The Role of Curricular and Co-curricular Activities.

As the saying goes, “All work and no play makes Jack a dull boy.” Co-curricular activities have been an inherent part of education since ancient times, including activities such as music, debate, drama, and athletics. However, their significance was somewhat overshadowed by the emphasis on academics at various points in history. It became evident that a purely academic approach led to a lopsided personality, hindering the achievement of holistic development.

All-round or holistic development, which refers to the balanced growth of a child in all aspects of life including mental, physical, psychological, spiritual, and vocational, cannot be achieved through academics alone. Today’s schools recognise the importance of addressing students’ health, hygiene, sanitation, and safety, alongside promoting recreational games and activities for physical development, character education, and good citizenship.

Co-curricular activities encompass a wide range of pursuits aimed at enriching students’ educational experiences and fostering holistic development. Here are the seven types of co-curricular activities and the roles they play in a child’s development.

1. Literary Activities: These activities focus on nurturing language and communication skills, critical thinking, and creativity. They include debates, discussions, subject-wise clubs, school magazines, dramatisations, study circles, and story-writing sessions.

2. Physical Development Activities: Aimed at promoting physical fitness, teamwork, discipline, and leadership, these activities include various sports such as games, indoor and outdoor athletics, mass drills, parades, scouting, and participation in organisations like the National Cadet Corps (NCC) and Army Cadet Corps (ACC).

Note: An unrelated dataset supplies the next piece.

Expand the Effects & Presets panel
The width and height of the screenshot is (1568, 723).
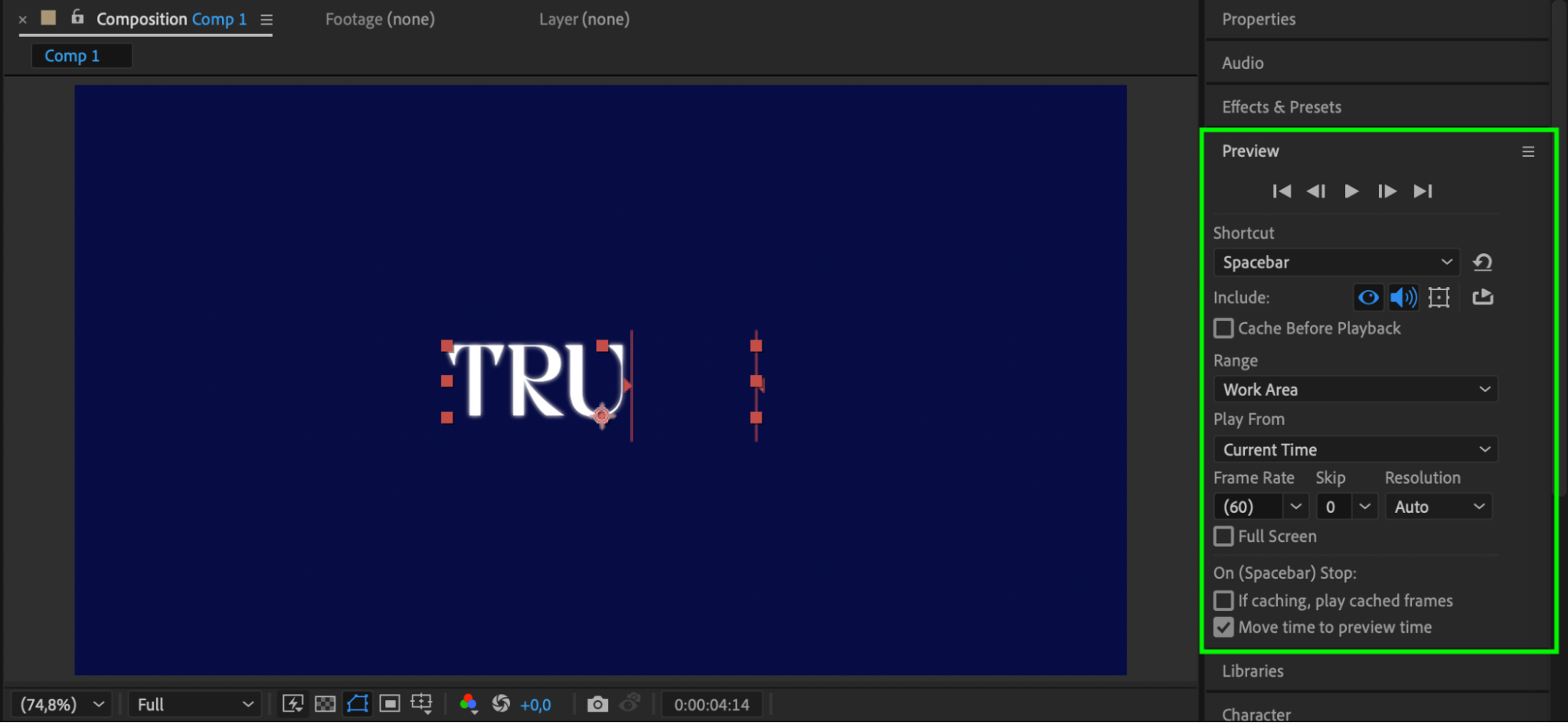[x=1281, y=107]
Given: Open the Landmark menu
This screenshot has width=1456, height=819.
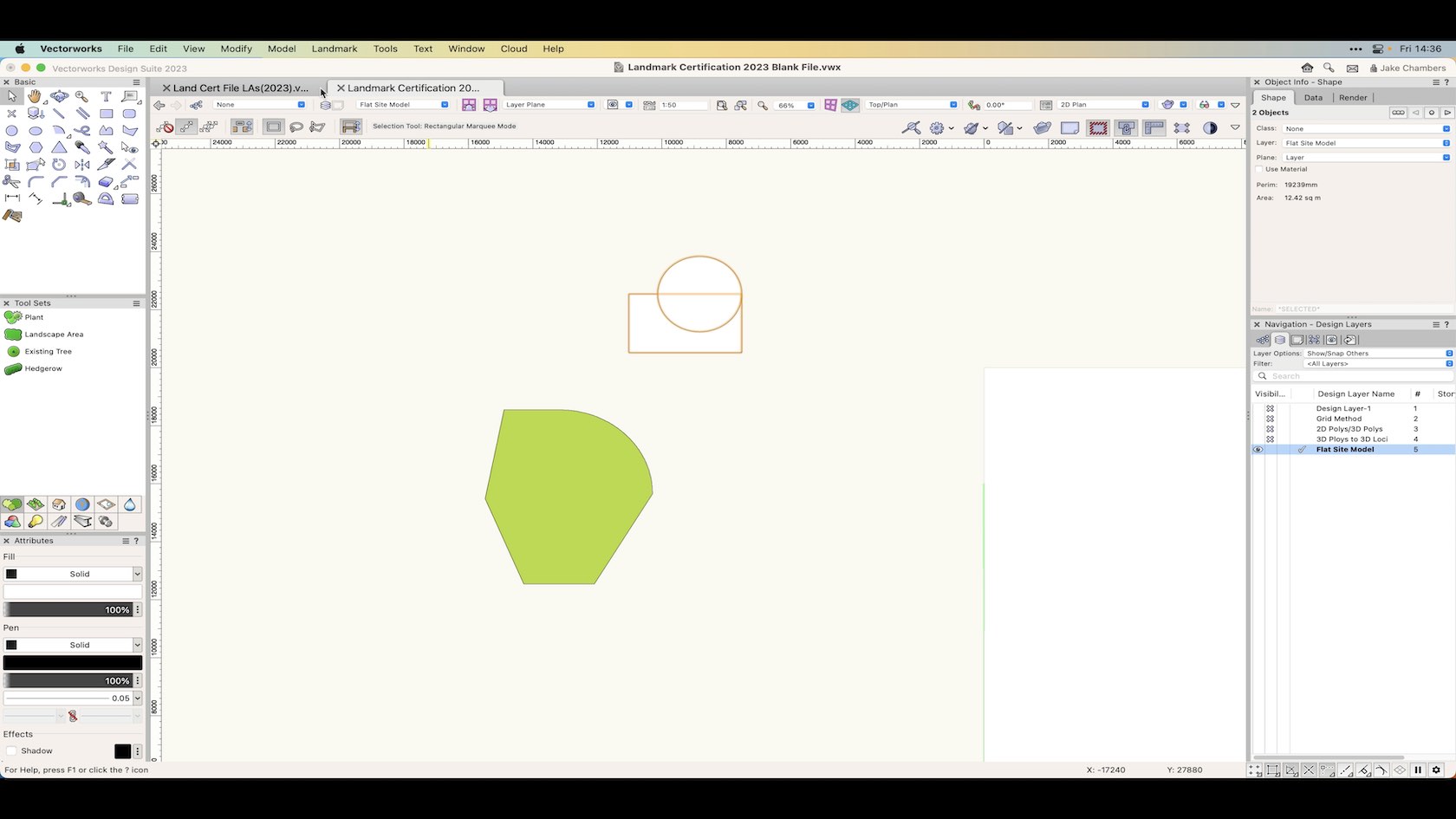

3. Aesthetic and Cultural Development Activities: Activities likemusic, dancing, drawing, painting, sculpture, exhibitions, fancy dress events, and folk dance performances aim to cultivate an appreciation for arts, culture, and creativity.

4. Civic Development Activities: Focused on instilling a sense of civic responsibility, leadership, and community engagement, these activities include participating in assemblies, serving on students’ councils, managing canteens, and organising and participating in celebrations of religious, national, and social festivals.

5. Social Welfare Activities: These activities aim to promote social awareness, empathy, and community service. They include organising and participating in fairs, festivals, community service projects, and cultural programs, as well as involvement in scouting or guiding activities.

6. Leisure Time Activities: Designed to encourage personal interests and hobbies, these activities provide students with opportunities for relaxation and self-expression. They include stamp and coin collecting, photography, reading clubs, as well as pursuits like needlework and knitting.

7. Excursion Activities: These activities involve educational trips and visits to places of interest outside the classroom. They include picnics, museum visits, zoo trips, and other excursions that offer students opportunities for hands-on learning and exposure to new environments and cultures.

To summarise, children cannot solely grow through education; they need to become well-rounded individuals in society, and for that, schools and parents need to understand the role of co-curricular activities. Infact, a study in India revealed that these activities positively impact academic performance, aid in achieving educational goals, influence behaviour positively, increase knowledge, and nurture a competitive spirit.

These activities are not just about the present, they are investments in a child’s future, meant to develop their character and skill, increase their social and emotional intelligence, help them perform better in academics, and instil confidence and self-esteem from scratch, so they grow up to become a holistic individual.